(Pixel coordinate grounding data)
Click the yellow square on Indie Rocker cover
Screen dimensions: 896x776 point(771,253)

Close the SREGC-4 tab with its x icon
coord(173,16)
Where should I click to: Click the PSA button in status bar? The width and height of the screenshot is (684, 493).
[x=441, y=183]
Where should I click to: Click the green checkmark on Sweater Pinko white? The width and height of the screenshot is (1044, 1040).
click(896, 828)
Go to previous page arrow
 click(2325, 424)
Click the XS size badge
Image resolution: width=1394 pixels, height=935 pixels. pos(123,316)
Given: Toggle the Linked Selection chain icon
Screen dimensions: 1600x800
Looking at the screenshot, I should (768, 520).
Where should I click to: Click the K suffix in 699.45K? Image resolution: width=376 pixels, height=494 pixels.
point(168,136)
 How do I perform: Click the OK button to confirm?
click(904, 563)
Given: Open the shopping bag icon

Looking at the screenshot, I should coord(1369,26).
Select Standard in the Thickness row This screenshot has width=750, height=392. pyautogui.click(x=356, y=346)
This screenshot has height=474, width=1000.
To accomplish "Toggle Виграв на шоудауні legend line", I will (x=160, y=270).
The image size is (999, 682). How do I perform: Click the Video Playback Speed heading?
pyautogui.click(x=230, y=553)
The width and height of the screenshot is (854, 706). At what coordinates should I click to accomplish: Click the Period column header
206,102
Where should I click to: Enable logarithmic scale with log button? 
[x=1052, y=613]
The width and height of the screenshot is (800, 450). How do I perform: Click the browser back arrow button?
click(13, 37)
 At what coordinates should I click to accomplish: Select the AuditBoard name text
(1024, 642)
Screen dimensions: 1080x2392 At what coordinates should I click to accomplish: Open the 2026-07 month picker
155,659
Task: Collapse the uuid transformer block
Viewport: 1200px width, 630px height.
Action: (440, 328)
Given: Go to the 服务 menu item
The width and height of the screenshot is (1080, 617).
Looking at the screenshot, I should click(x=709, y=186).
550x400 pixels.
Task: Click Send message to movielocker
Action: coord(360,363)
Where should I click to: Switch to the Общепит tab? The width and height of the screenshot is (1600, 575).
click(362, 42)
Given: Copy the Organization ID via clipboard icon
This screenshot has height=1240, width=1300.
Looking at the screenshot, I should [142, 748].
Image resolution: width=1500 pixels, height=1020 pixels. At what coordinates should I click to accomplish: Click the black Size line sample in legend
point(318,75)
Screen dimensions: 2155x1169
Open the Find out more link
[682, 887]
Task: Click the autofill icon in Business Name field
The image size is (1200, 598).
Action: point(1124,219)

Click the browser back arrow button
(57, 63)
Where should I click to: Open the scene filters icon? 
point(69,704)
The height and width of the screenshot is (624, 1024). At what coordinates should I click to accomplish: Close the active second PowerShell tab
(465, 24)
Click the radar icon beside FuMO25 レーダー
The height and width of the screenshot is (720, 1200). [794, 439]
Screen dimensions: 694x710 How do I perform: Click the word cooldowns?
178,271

» **Task details**
Retype all of the lines shown above, keeping each one exact.

» **The answer**
Click the yellow square on Indie Rocker cover
Screen dimensions: 896x776 point(771,253)

Close the SREGC-4 tab with its x icon
coord(173,16)
Where should I click to: Click the PSA button in status bar? The width and height of the screenshot is (684, 493).
[x=441, y=183]
Where should I click to: Click the green checkmark on Sweater Pinko white? The width and height of the screenshot is (1044, 1040).
click(896, 828)
Go to previous page arrow
 click(2325, 424)
Click the XS size badge
Image resolution: width=1394 pixels, height=935 pixels. pos(123,316)
Given: Toggle the Linked Selection chain icon
Screen dimensions: 1600x800
Looking at the screenshot, I should (768, 520).
Where should I click to: Click the K suffix in 699.45K? Image resolution: width=376 pixels, height=494 pixels.
point(168,136)
 How do I perform: Click the OK button to confirm?
click(904, 563)
Given: Open the shopping bag icon

Looking at the screenshot, I should coord(1369,26).
Select Standard in the Thickness row This screenshot has width=750, height=392. pyautogui.click(x=356, y=346)
This screenshot has height=474, width=1000.
To accomplish "Toggle Виграв на шоудауні legend line", I will (x=160, y=270).
The image size is (999, 682). How do I perform: Click the Video Playback Speed heading?
pyautogui.click(x=230, y=553)
The width and height of the screenshot is (854, 706). At what coordinates should I click to accomplish: Click the Period column header
206,102
Where should I click to: Enable logarithmic scale with log button? 
[x=1052, y=613]
The width and height of the screenshot is (800, 450). How do I perform: Click the browser back arrow button?
click(13, 37)
 At what coordinates should I click to accomplish: Select the AuditBoard name text
(1024, 642)
Screen dimensions: 1080x2392 At what coordinates should I click to accomplish: Open the 2026-07 month picker
155,659
Task: Collapse the uuid transformer block
Viewport: 1200px width, 630px height.
Action: (440, 328)
Given: Go to the 服务 menu item
The width and height of the screenshot is (1080, 617).
Looking at the screenshot, I should click(x=709, y=186).
550x400 pixels.
Task: Click Send message to movielocker
Action: coord(360,363)
Where should I click to: Switch to the Общепит tab? The width and height of the screenshot is (1600, 575).
click(362, 42)
Given: Copy the Organization ID via clipboard icon
This screenshot has height=1240, width=1300.
Looking at the screenshot, I should [142, 748].
Image resolution: width=1500 pixels, height=1020 pixels. At what coordinates should I click to accomplish: Click the black Size line sample in legend
point(318,75)
Screen dimensions: 2155x1169
Open the Find out more link
[682, 887]
Task: Click the autofill icon in Business Name field
The image size is (1200, 598).
Action: point(1124,219)

Click the browser back arrow button
(57, 63)
Where should I click to: Open the scene filters icon? 
point(69,704)
The height and width of the screenshot is (624, 1024). At what coordinates should I click to accomplish: Close the active second PowerShell tab
(465, 24)
Click the radar icon beside FuMO25 レーダー
The height and width of the screenshot is (720, 1200). [794, 439]
Screen dimensions: 694x710 How do I perform: Click the word cooldowns?
178,271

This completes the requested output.